Closed longyangqi closed 1 year ago
sbs.row_flow
is a model that emulates the output of apply_stereo_divergence_polylines (from stable-diffusion-webui-depthmap-script).
The original apply_stereo_divergence_polylines
algorithm is very slow for video processing, so I reimplemented it with a fast ML model. This model is just for processing speed.
how to train the model? And what's the training data
training code is available at https://github.com/nagadomi/nunif/tree/master/iw3/training/sbs .
dataset is regular RGB image files. datasets for image classification, superresolution, etc. can be used without modification.
Below is example commands for training.
Image Dataset directory structure
./dataset/
├── train/
└── eval/
train/
is image data directory for training. eval/
is image data directory for evaluation (validation). At least one image file must be placed for each directory.

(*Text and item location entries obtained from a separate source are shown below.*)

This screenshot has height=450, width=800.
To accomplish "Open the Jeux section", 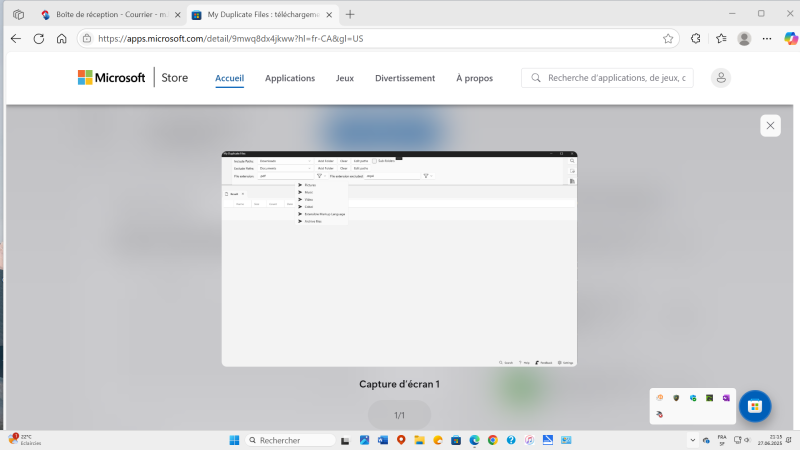I will click(x=345, y=78).
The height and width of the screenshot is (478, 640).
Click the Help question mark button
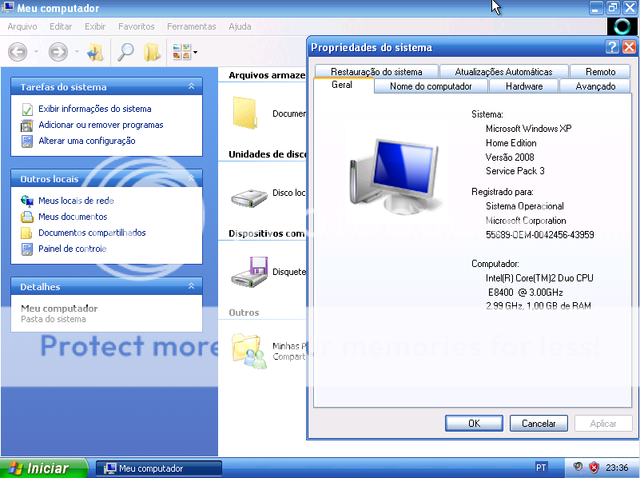click(x=611, y=47)
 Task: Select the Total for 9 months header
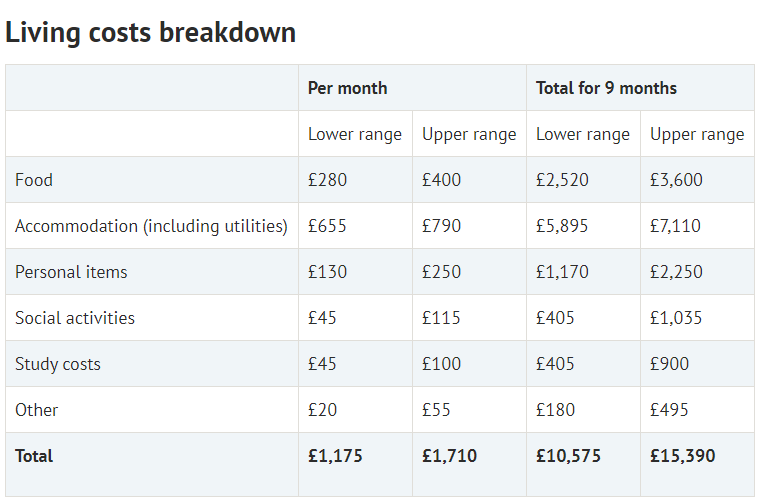[x=606, y=88]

Creating training data from image dataset
python create_training_data.py sbs --dataset-dir ./dataset/ -o ./data/sbs_data
This command generates 256x256 depth and stereo images for training command. ./data/sbs_data
is the output directory.
Training
# scratch
python train.py sbs --arch sbs.row_flow --data-dir ./data/sbs_data --model-dir ./models/sbs_model/ --learning-rate 0.0001
python train.py sbs --arch sbs.row_flow --data-dir ./data/sbs_data --model-dir ./models/sbs_model/ --learning-rate 0.00005 --resume --reset-state
python train.py sbs --arch sbs.row_flow --data-dir ./data/sbs_data --model-dir ./models/sbs_model/ --learning-rate 0.00003 --resume --reset-state
python train.py sbs --arch sbs.row_flow --data-dir ./data/sbs_data --model-dir ./models/sbs_model --checkpoint-file ./iw3/pretrained_models/row_flow_fp32.pth --learning-rate 0.00003
`models/sbs_model` is the output directory for trained model.

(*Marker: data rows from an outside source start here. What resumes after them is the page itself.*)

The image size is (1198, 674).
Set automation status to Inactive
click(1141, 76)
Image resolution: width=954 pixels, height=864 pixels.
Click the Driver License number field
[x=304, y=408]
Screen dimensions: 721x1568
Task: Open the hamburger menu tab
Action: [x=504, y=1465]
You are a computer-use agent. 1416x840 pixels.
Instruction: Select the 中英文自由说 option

For testing, `iw3` command currently has no `--model` option, so either overwrite `iw3/pretrained_models/row_flow_fp32.pth` or edit [FLOW_MODEL_PATH](https://github.com/nagadomi/nunif/blob/c4740012ee8b3772acd9c32b0fe627db1d6b94f5/iw3/utils.py#L20).
>how many pixels will the left-right image divergence from the input image (eg. divergence=1.0)
First, iw3 uses 0-1 normalized depth. It is not using the metric depth correctly.
`--divergence` is percentage of the input image width. divergence=1 shifts the pixel position up to 1% of the input image width(px).
Thank you for your quick and detailed reply!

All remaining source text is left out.